Records from a pointing dataset

........

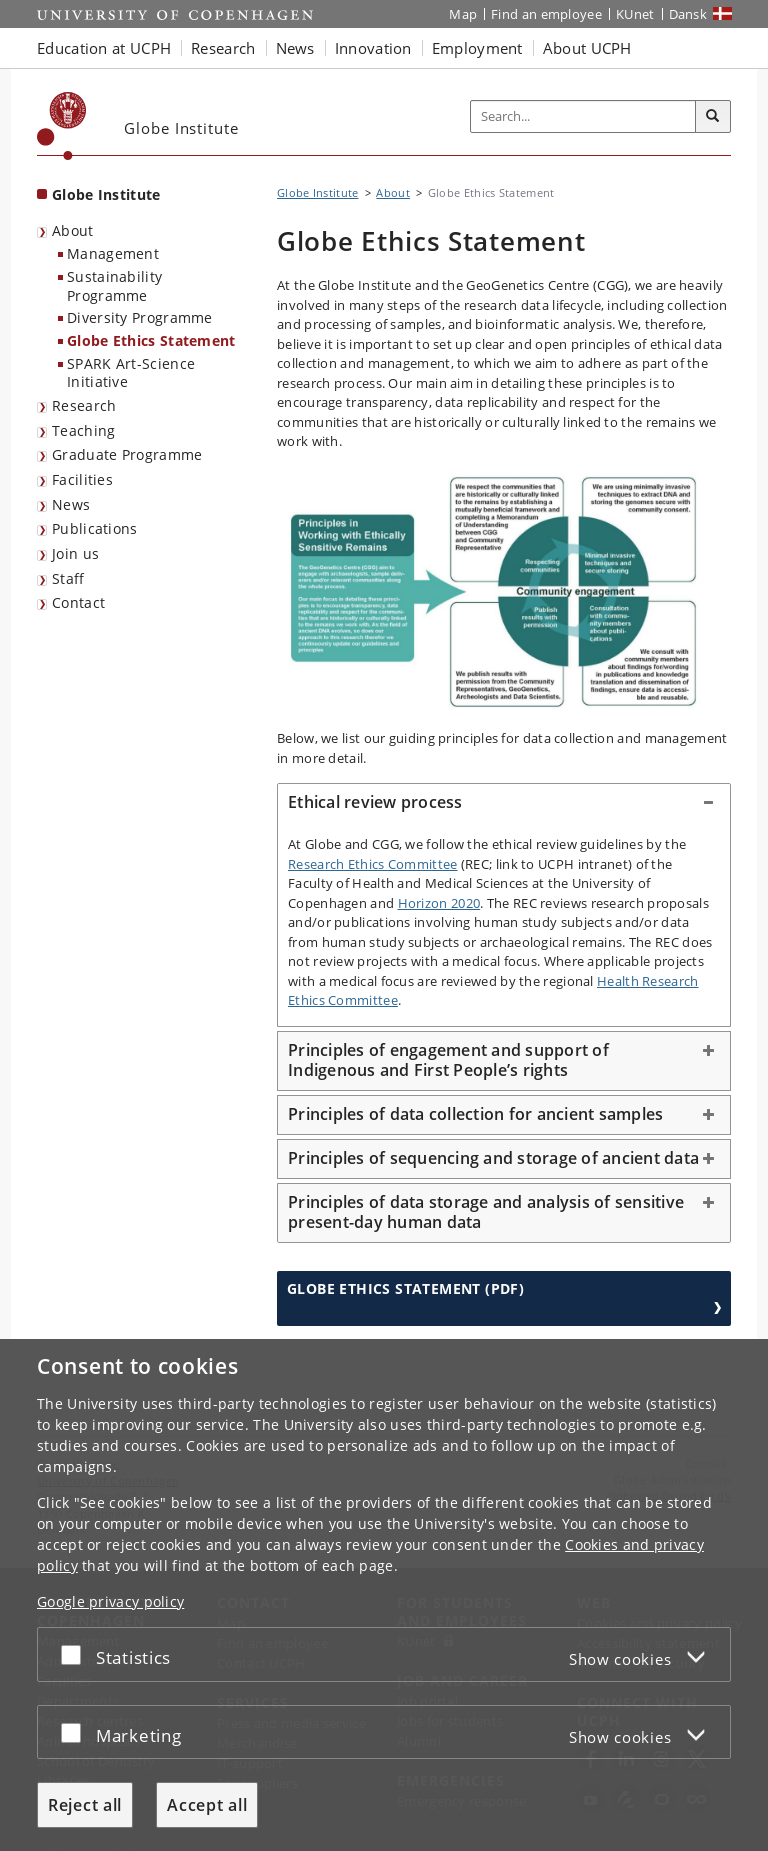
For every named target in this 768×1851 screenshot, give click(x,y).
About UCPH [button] (587, 48)
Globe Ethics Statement (151, 340)
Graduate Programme (127, 454)
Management (113, 253)
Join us (75, 553)
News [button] (295, 48)
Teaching (83, 430)
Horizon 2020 (439, 903)
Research (84, 405)
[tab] (504, 803)
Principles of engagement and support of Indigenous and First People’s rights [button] (448, 1060)
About (73, 230)
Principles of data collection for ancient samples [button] (475, 1114)
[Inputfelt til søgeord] (583, 117)
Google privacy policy (110, 1601)
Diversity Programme (140, 317)
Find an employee (546, 14)
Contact (78, 602)
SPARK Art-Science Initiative (131, 373)
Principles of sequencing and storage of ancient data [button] (493, 1158)
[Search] (713, 117)
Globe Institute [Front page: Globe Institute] (106, 194)
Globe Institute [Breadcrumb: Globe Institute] (318, 192)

........

Aim:
Copy out the lines of the listing above, starting with the line containing "Globe Ethics Statement (151, 340)" and continuing through the line containing "SPARK Art-Science Initiative (131, 373)", both included, and reproduce them verbatim.

Result:
Globe Ethics Statement (151, 340)
Graduate Programme (127, 454)
Management (113, 253)
Join us (75, 553)
News [button] (295, 48)
Teaching (83, 430)
Horizon 2020 (439, 903)
Research (84, 405)
[tab] (504, 803)
Principles of engagement and support of Indigenous and First People’s rights [button] (448, 1060)
About (73, 230)
Principles of data collection for ancient samples [button] (475, 1114)
[Inputfelt til søgeord] (583, 117)
Google privacy policy (110, 1601)
Diversity Programme (140, 317)
Find an employee (546, 14)
Contact (78, 602)
SPARK Art-Science Initiative (131, 373)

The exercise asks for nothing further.